A tragédia latino-americana não poderia estar melhor descrita. A mistificação ideológica faz com que erros grosseiros de condução macro e microeconômicas se tornem peças de resistência ao imperialismo, que supostamente reage à perda de sua influência por meio de boicotes que geram recessões brutais.

A aliança de uma elite intelectual bocó, que vê imperialismo debaixo da cama, com o interesse de corporações corruptas e com a ignorância do povo fazem o caldo de cultura perfeito para o voto em tipos como Maduro e Lula. Pobre América Latina.

A inflação não está morta

A inflação da Argentina em abril foi de 2,7%. Coincidentemente, a mesma inflação anual do Brasil e a mesma inflação a cada dois dias da Venezuela (segundo estimativas do FMI).

Recentemente, em conversa com um dirigente de um banco, comentando sobre a inflação na Argentina, ele me disse: “não existe isso de inflação estável em 20% ao ano. Ou a inflação está subindo deste patamar, e então é explosiva, ou está caindo para níveis civilizados. 20% não é e nunca será uma inflação estável.”

Eu diria que 6% ao ano já não é estável. Neste patamar os agentes já começam a se proteger de uma inflação futura maior, gerando uma inércia difícil de parar. Não existe isso de “um pouco mais de inflação para gerar um pouco mais de crescimento”. Inflação nunca permitiu crescimento sustentável. Pode ter algum efeito de curto prazo, pelas condições monetárias mais frouxas, mas o efeito de longo prazo é deletério. Basta ver a brutal recessão da qual estamos saindo, mesmo com uma inflação de 6% ao longo de todo o governo Dilma, e de 11% em seu último ano.

A inflação desorganiza a economia. Tira a capacidade de planejamento das empresas e das famílias, que passam a olhar apenas o curto prazo. Hoje estamos em situação muito melhor que Argentina e Venezuela, mas isto é circunstancial. O flerte de boa parte dos candidatos à presidência com práticas não ortodoxas não permite pensar que nosso passado inflacionário ficou definitivamente para trás. Se o Estado brasileiro, aos olhos dos credores, perder a capacidade de pagar a sua dívida, só restará a inflação como remédio.

A moeda de um país é a medida de sua seriedade. O Brasil, apesar de tudo, tem hoje uma moeda que preserva seu valor ao longo do tempo. Espero que não coloquemos essa conquista a perder nas próximas eleições.

Diagnóstico errado

Esboço de um “plano econômico” do PT foi publicado hoje no Valor.

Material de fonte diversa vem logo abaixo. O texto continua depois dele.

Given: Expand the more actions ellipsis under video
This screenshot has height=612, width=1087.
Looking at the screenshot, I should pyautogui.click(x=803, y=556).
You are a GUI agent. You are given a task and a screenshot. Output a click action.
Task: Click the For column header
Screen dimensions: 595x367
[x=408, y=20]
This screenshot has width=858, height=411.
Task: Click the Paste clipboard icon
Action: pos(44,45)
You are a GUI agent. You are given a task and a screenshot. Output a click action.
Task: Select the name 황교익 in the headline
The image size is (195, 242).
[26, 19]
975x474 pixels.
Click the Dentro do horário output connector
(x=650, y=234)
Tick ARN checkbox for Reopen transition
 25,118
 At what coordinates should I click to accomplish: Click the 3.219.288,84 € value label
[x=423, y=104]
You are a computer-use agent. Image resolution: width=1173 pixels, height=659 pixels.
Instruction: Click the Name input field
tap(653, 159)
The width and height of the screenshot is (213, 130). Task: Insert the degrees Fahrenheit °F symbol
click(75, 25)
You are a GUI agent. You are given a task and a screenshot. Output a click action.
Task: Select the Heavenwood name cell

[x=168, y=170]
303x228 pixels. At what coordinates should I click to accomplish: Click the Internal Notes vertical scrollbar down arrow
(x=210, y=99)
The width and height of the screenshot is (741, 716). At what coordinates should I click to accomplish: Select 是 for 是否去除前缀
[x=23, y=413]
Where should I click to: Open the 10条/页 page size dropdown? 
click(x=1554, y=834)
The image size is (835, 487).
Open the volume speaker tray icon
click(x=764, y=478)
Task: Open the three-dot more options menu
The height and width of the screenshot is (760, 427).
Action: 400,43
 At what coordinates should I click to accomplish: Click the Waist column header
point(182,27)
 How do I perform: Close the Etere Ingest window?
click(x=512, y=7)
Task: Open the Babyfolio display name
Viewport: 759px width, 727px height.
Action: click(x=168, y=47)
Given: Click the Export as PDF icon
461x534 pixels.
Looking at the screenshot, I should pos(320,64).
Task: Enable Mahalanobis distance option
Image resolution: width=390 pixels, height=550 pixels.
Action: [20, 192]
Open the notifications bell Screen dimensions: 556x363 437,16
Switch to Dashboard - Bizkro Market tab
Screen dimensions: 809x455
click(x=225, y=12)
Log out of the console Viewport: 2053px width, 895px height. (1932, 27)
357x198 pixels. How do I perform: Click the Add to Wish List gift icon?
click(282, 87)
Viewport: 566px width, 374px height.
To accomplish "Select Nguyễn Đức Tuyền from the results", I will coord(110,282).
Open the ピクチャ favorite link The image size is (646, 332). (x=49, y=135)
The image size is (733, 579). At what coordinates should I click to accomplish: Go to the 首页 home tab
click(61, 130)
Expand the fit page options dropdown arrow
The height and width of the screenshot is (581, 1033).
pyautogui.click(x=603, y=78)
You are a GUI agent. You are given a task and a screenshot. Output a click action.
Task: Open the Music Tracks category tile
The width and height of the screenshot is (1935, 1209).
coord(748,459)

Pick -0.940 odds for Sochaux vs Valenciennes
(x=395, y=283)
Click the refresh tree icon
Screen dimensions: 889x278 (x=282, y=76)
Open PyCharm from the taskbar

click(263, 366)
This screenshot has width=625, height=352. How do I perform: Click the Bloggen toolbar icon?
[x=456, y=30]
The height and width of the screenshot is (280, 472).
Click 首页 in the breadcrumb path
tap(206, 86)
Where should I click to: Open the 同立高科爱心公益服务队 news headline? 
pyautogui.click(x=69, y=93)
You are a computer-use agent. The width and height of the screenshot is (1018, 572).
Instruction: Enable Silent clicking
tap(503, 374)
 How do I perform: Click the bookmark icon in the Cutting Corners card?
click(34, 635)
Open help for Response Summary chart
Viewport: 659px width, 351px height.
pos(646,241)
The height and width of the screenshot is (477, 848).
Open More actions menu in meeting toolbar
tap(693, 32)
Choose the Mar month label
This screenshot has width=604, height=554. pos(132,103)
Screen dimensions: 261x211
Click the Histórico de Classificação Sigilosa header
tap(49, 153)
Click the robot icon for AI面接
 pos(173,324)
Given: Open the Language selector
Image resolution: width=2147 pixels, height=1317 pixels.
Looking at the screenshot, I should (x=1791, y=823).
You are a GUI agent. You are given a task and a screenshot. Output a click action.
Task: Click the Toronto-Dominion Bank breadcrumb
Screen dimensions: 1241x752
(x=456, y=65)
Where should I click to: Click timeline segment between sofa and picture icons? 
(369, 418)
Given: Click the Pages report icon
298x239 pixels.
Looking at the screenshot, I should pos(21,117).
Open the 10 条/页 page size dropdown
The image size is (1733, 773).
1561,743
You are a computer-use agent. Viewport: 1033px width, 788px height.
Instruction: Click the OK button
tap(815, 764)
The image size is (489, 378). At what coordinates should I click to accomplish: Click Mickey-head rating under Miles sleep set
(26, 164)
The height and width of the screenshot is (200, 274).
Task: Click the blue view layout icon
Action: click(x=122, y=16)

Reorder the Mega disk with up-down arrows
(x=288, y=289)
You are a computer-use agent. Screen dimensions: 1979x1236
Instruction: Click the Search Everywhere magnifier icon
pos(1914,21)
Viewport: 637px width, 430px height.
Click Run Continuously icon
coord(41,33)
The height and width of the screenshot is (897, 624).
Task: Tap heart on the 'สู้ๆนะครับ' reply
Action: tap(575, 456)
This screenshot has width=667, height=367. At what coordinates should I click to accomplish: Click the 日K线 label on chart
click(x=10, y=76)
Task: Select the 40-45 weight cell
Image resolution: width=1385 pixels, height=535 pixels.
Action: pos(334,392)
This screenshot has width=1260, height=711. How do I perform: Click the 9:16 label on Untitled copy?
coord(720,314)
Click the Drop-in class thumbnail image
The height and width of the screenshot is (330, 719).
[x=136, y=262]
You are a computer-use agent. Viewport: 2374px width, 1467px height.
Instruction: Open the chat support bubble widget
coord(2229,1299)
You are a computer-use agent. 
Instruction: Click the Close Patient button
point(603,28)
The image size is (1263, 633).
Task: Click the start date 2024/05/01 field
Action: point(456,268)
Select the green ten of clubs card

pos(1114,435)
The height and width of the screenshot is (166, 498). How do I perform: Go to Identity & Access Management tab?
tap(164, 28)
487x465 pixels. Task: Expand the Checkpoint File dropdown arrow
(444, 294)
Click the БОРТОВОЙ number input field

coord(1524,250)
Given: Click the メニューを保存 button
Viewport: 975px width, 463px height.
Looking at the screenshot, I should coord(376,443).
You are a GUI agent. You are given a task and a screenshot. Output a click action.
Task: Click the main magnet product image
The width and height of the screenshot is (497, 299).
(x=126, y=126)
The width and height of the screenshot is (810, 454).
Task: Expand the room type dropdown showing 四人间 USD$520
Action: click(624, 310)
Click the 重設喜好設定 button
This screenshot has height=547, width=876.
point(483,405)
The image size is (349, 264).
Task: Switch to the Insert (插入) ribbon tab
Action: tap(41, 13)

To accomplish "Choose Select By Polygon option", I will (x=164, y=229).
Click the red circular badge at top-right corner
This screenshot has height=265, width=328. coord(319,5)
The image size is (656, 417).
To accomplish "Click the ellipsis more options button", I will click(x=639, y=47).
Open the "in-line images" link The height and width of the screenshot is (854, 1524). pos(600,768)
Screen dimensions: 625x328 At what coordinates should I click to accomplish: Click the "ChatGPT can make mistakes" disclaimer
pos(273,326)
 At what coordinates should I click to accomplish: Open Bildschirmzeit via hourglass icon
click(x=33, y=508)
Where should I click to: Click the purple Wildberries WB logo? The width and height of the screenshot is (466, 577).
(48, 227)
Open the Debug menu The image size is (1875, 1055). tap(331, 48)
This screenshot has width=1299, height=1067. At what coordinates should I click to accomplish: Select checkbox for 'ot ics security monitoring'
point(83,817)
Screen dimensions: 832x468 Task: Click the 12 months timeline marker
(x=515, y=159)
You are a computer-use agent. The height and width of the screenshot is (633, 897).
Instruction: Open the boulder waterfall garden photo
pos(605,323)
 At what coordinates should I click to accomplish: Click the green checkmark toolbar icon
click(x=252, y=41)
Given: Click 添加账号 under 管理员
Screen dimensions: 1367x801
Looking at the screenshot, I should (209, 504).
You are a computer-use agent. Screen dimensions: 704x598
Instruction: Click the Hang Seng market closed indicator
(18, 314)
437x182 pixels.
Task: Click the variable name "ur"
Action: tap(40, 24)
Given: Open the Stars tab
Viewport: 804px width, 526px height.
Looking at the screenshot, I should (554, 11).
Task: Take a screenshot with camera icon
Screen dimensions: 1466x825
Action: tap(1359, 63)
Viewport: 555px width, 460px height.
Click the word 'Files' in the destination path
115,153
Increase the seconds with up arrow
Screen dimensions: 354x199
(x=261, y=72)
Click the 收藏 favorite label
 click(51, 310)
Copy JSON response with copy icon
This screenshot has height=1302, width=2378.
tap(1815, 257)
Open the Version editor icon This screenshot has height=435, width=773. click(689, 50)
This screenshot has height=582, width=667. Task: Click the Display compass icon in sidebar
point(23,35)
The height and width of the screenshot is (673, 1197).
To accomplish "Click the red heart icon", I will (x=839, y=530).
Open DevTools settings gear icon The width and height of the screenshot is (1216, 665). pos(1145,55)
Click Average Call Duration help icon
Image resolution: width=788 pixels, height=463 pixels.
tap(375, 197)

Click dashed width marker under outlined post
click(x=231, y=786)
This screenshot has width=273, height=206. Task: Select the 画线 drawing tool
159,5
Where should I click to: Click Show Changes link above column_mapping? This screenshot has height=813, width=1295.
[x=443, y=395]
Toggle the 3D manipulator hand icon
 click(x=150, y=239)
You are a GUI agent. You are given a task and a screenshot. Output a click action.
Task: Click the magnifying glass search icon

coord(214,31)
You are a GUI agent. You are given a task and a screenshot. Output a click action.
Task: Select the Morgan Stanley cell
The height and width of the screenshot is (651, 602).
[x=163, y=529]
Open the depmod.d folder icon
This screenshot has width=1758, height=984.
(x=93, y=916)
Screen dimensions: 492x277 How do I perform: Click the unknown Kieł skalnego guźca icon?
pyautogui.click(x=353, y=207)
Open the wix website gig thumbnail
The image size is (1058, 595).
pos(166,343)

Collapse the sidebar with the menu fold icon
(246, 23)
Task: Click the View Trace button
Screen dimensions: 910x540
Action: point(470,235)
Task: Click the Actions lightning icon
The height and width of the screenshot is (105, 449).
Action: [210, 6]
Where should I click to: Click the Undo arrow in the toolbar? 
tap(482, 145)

É incrível como, depois de dois anos da mais brutal recessão da história brasileira, os caras vêm com as mesmíssimas ideias que nos levaram para o buraco. Por exemplo, insistir no crédito às famílias como a alavanca que vai “despertar” a economia, em um contexto de alto endividamento.

A ideia de “usar o compulsório” mostra quanto esses caras não entendem como funciona o mercado financeiro. Os bancos não estão emprestando não por falta de funding, mas por falta de tomador! As famílias já estão super endividadas, e não tem mais como tomar empréstimos. Refinanciar para emprestar mais significa aumentar o endividamento das famílias, o que não se daria a um custo baixo. A não ser que os bancos públicos fossem usados para dar crédito “baratinho”, e já vimos onde isso termina.

De como são feitas as notinhas nos jornais

Duas notas políticas de hoje, uma no Estadão, outra no Valor.

Na primeira, Alckmin persegue Temer. Na segunda, Alckmin ignora Temer.

Aprenda: as análises e notas políticas são plantadas nos jornais pelos próprios políticos, de acordo com seus próprios interesses.